MEMPHIS, Tenn. -- Political leaders in Tennessee's two largest cities are taking steps toward marijuana decriminalization with ordinances that would allow police to reduce the penalty for people who possess small amounts of it. Nashville's Metropolitan Council is set to take a final vote on its ordinance today, while the Memphis City Council is scheduled to make its decision Oct. 4...

By ADRIAN SAINZ ~ Associated Press

MEMPHIS, Tenn. -- Political leaders in Tennessee's two largest cities are taking steps toward marijuana decriminalization with ordinances that would allow police to reduce the penalty for people who possess small amounts of it.

Nashville's Metropolitan Council is set to take a final vote on its ordinance today, while the Memphis City Council is scheduled to make its decision Oct. 4.

Both cities have similar proposals on the table: Police who encounter people in possession of a half-ounce or less of marijuana have the discretion of giving them a civil citation for a $50 fine or community service.

****************

■ LIST OF TASKS:
(a) Could you copy, word for word, the part of the article on marijuana decriminalization that begins at the words "Both cities have" and ends after the words "or community service."?
(b) Could you arrange the dataset entries, from their first line through the line containing "Image resolution: width=625", as a numbered list, omitting blank lines and any pictures?

Dataset entries:
****************

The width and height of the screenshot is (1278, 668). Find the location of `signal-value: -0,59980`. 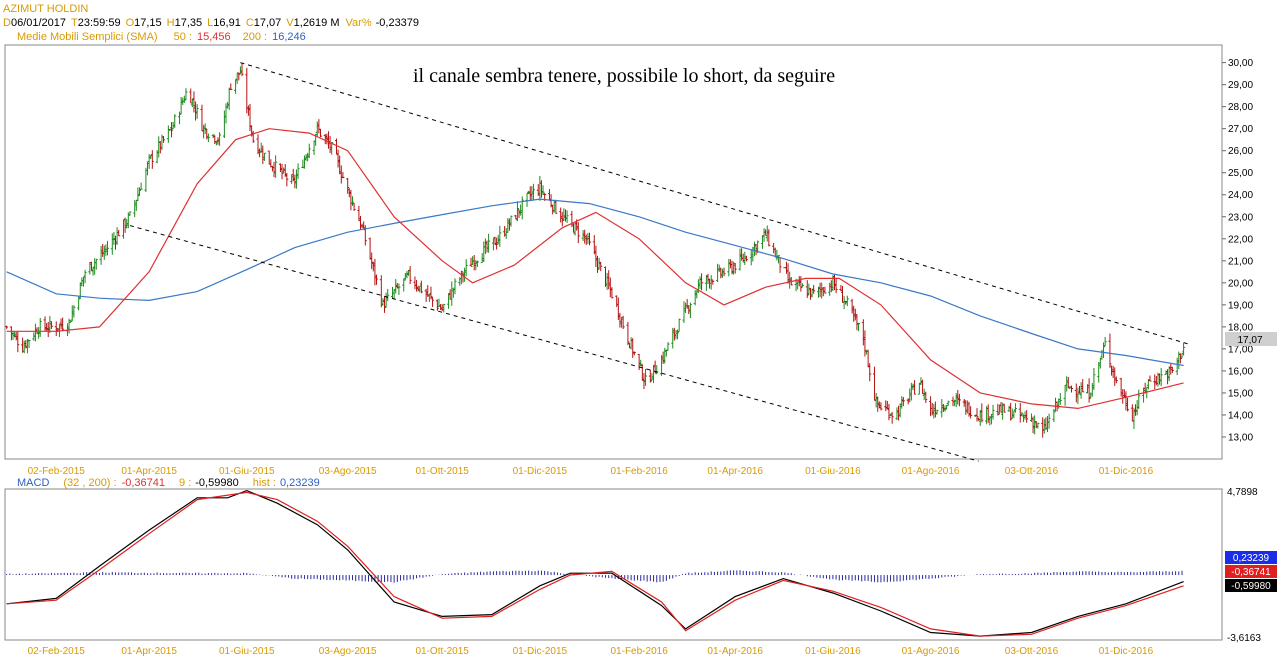

signal-value: -0,59980 is located at coordinates (216, 483).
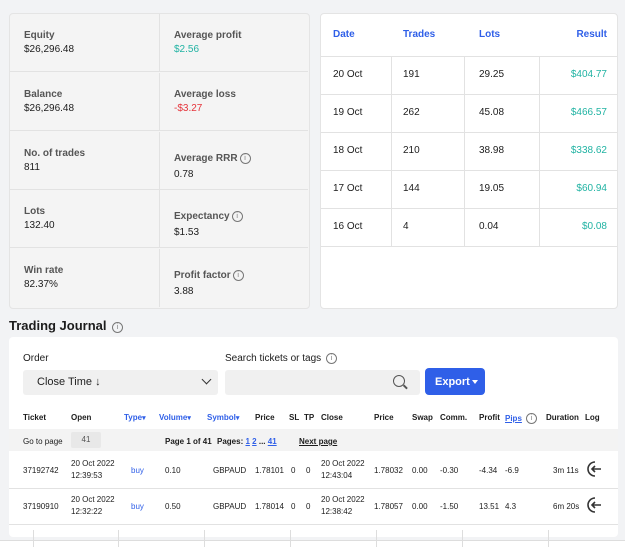 Image resolution: width=625 pixels, height=548 pixels. Describe the element at coordinates (343, 506) in the screenshot. I see `cell-close: 20 Oct 2022 12:38:42` at that location.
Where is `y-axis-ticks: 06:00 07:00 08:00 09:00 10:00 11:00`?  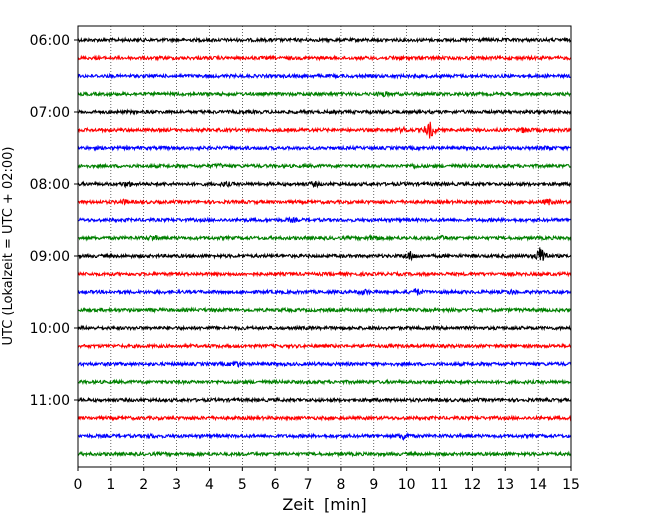 y-axis-ticks: 06:00 07:00 08:00 09:00 10:00 11:00 is located at coordinates (54, 221).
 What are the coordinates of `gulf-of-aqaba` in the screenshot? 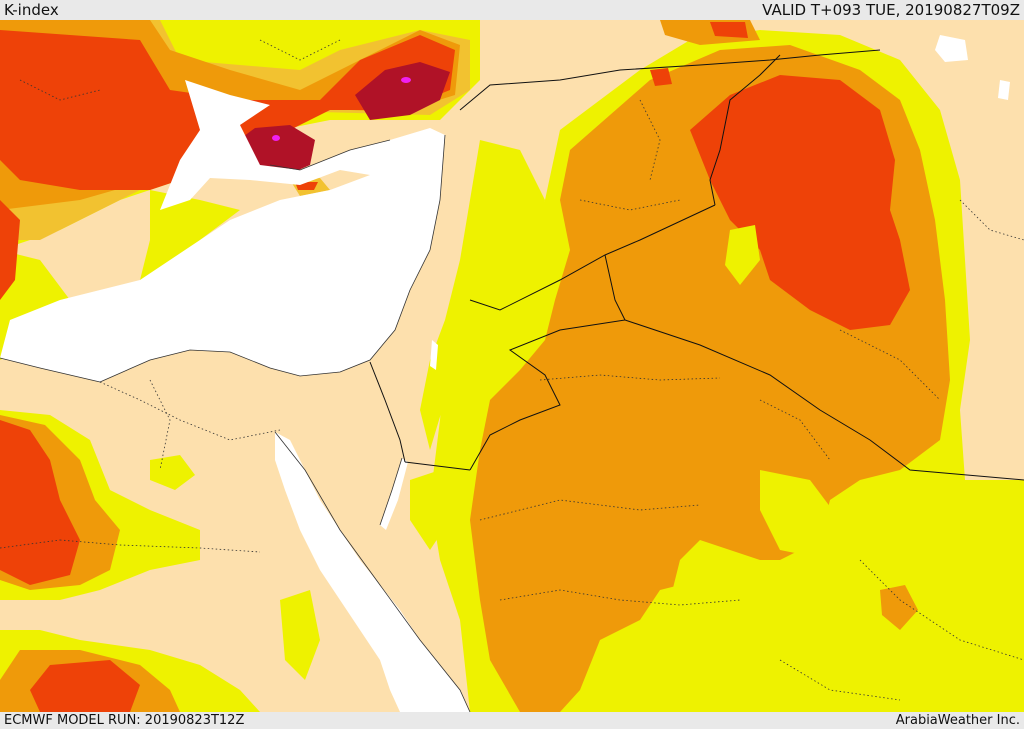 It's located at (394, 494).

****************

■ ANSWERS GIVEN:
(a)
Both cities have similar proposals on the table: Police who encounter people in possession of a half-ounce or less of marijuana have the discretion of giving them a civil citation for a $50 fine or community service.

(b)
1. The width and height of the screenshot is (1278, 668). Find the location of `signal-value: -0,59980`. 
2. signal-value: -0,59980 is located at coordinates (216, 483).
3.  Image resolution: width=625 pixels, height=548 pixels. Describe the element at coordinates (343, 506) in the screenshot. I see `cell-close: 20 Oct 2022 12:38:42` at that location.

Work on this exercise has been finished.